Document extract:

So why did we choose Perl, practical reasons mostly. My co-founder had
previously been the CTO of the company that owned Slashdot and he had a team
of top-notch Perl people that he thought would want to join us. I had worked a
lot with Perl in a previous life so it seemed like a natural fit.

Perl has many strengths. You can "just get stuff done" with Perl. The module
library is obviously a huge strength. The first version (effectively a public
prototype) of Grazr went live very quickly (days). If you’re careful with it,
you can also build some fairly complex projects using Perl. The machinery for
Grazr processed a huge amount of data (for the time) multiple terabytes of
feed data and had a lot of advanced features like: processing of normalized
feeds, an embedded scripting language, cross link analysis, a search engine,
and most of the heavy lifting was Perl. Think of the system as an advanced
form of the feed API that Google Reader eventually released, nearly real-time
(unlike the Reader API we updated feeds upon request) with the addition of a
scripting layer on top. I'm very proud of what we built, technology-wise. We
failed in other ways (UX, marketing and sales mainly) but the underlying
system was quite impressive.

When the feed application language and processing engine stopped being the
focus of the company, the Grazr system ran on only a few virtual servers,
responsively and smoothly for over a year with steadily growing traffic. That
was with the whole company ignoring it and focusing on other 'pivots' (before
pivot was the term-du-jour for that). Why the company ignored a service that
was steadily growing traffic with absolutely no input from the team/company is
a rant for another day. :)

When I co-founded my next company, Smarterer
([http://smarterer.com/](http://smarterer.com/)), I vowed gone-with-the-wind-
style that as God as my witness, I would never write a big startup-project in
Perl again. Smarterer is written mainly in Python.

Problem to solve:
According to the post on choosing Perl, in which language is Smarterer mainly written? The data after this post on choosing Perl is separate material.

Stored rows:
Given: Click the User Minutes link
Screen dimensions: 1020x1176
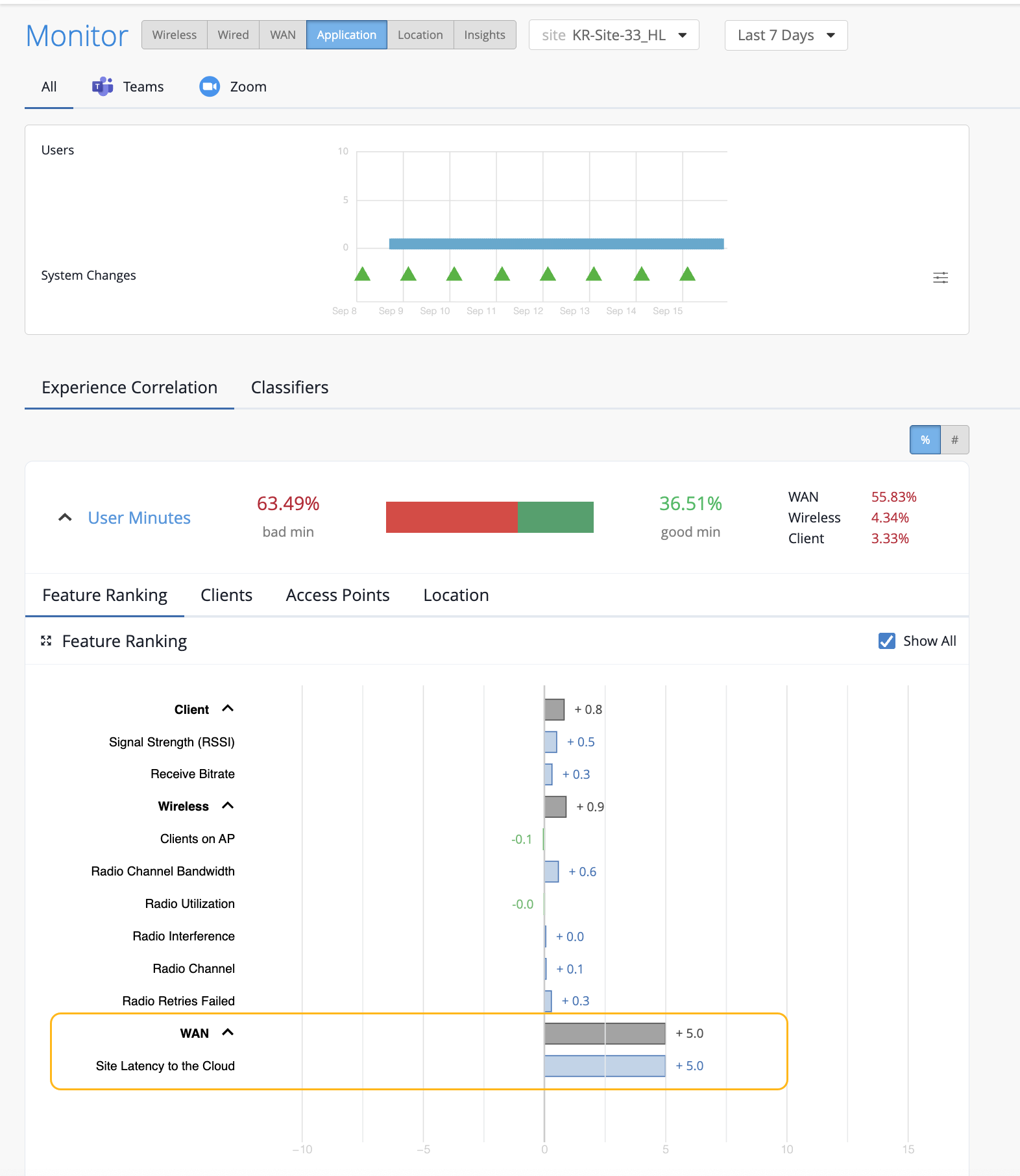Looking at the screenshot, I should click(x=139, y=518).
--
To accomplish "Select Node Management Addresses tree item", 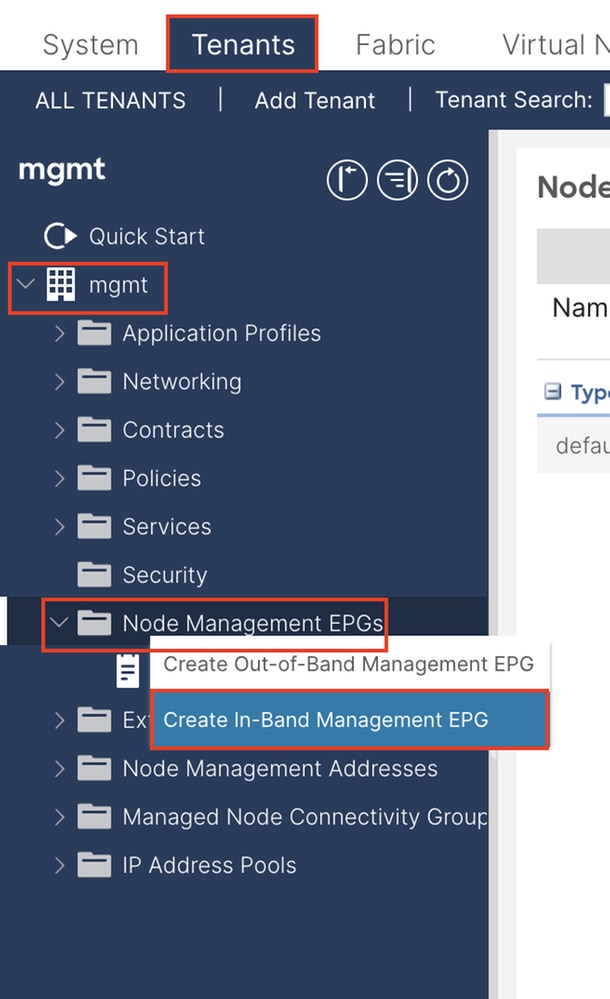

Answer for the task:
Python.